From the line that contains "The image size is (1523, 681)." down to the final line of the listing below, set down every line exactly, both ends included, and drop the pictures.

### [Data shown]

================================

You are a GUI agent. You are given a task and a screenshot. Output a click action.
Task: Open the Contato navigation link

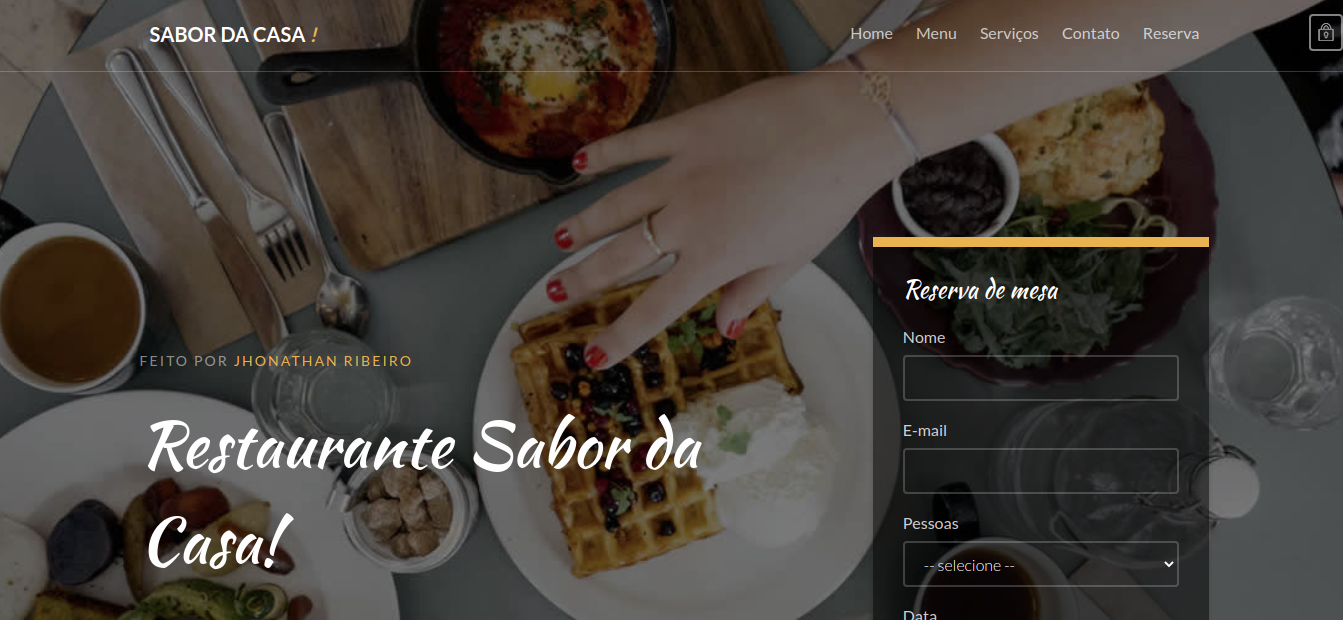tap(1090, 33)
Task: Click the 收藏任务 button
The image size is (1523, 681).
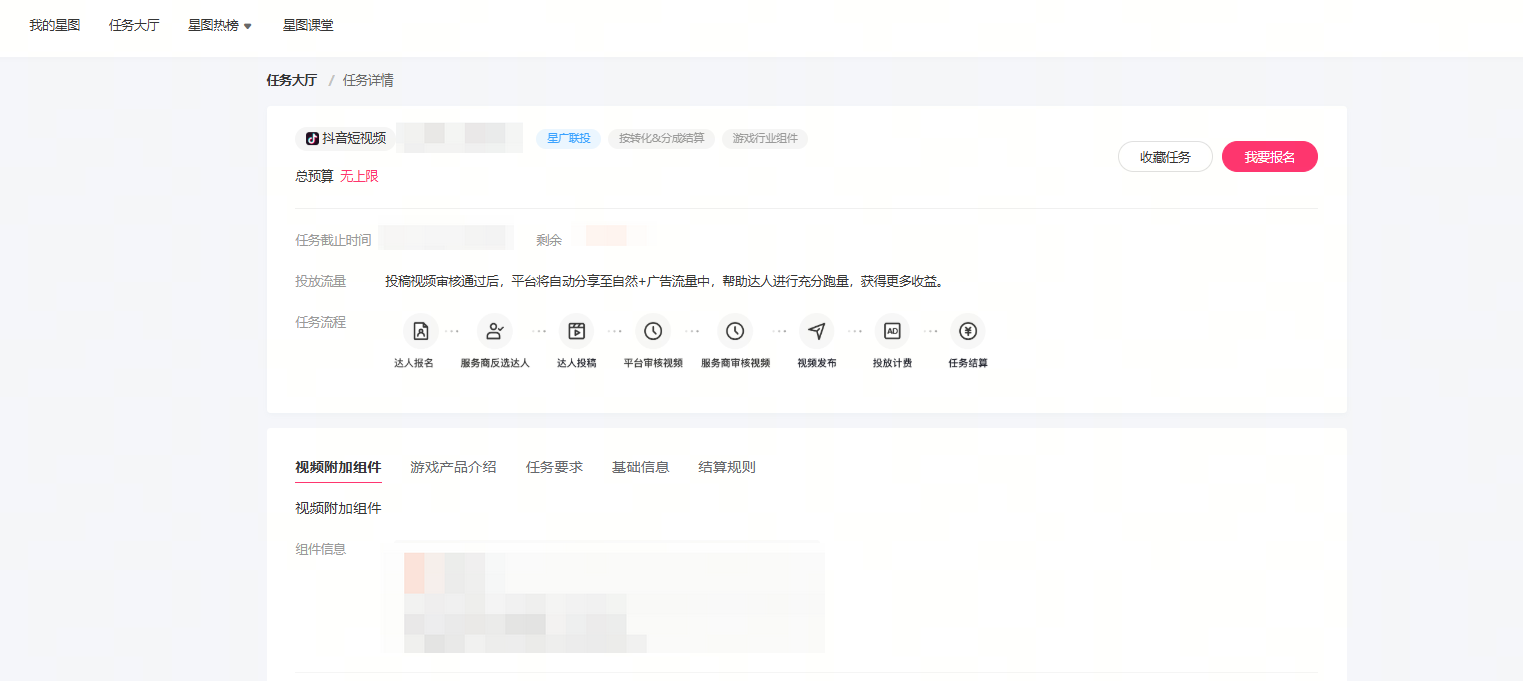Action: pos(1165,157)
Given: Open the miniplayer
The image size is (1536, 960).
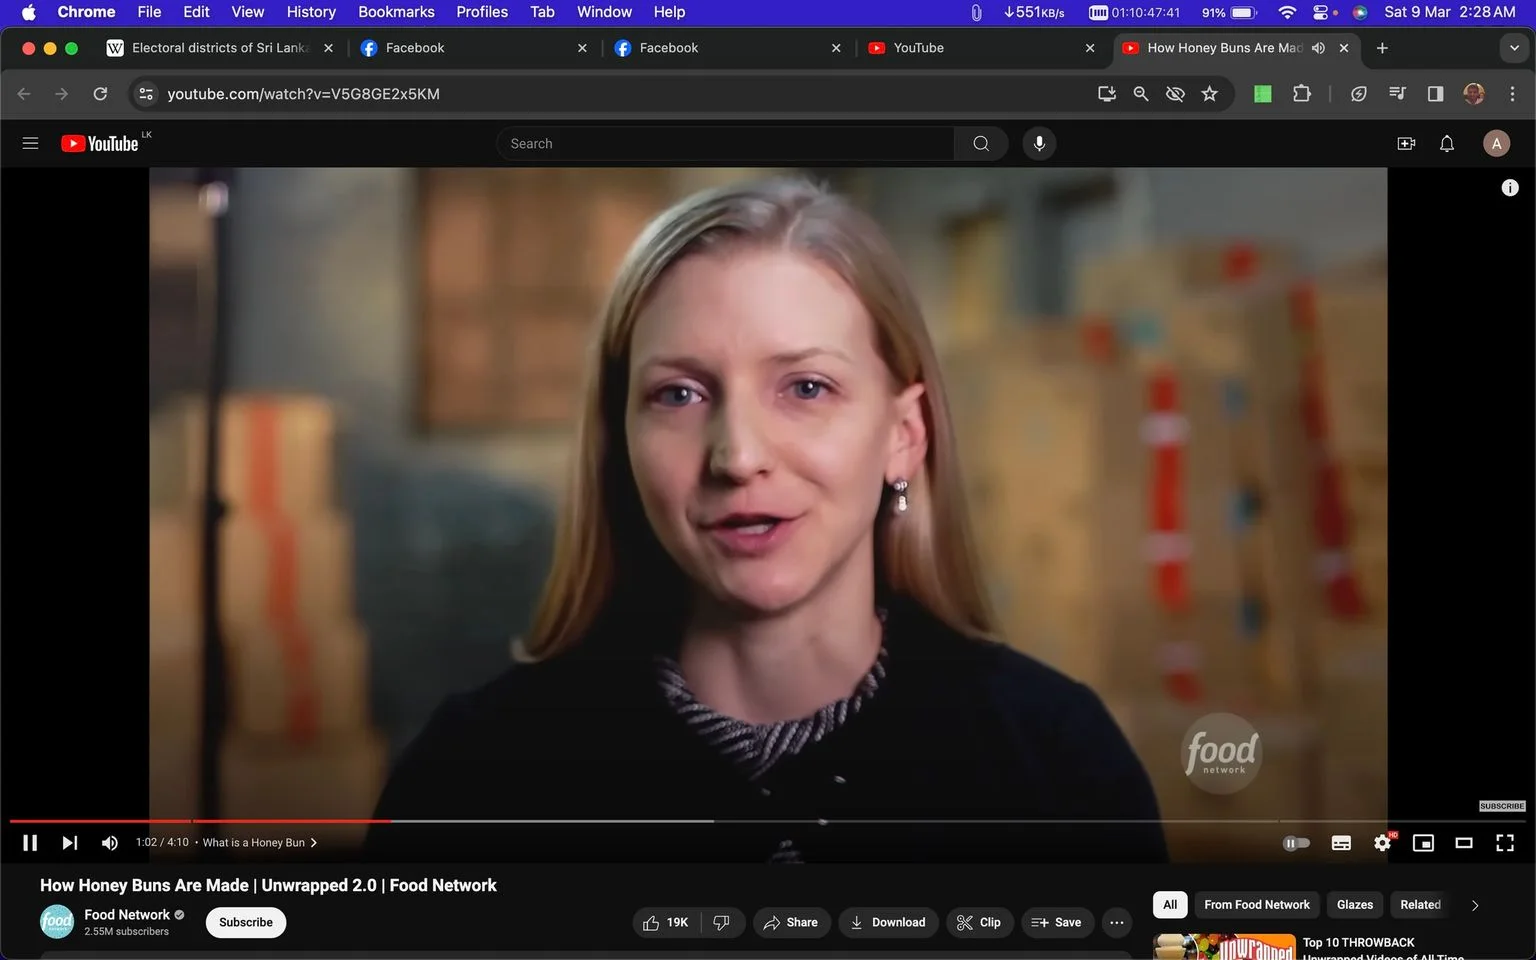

================================

### [Solution]
The image size is (1523, 681).
Action: pos(1165,157)
Given: Open the miniplayer
The image size is (1536, 960).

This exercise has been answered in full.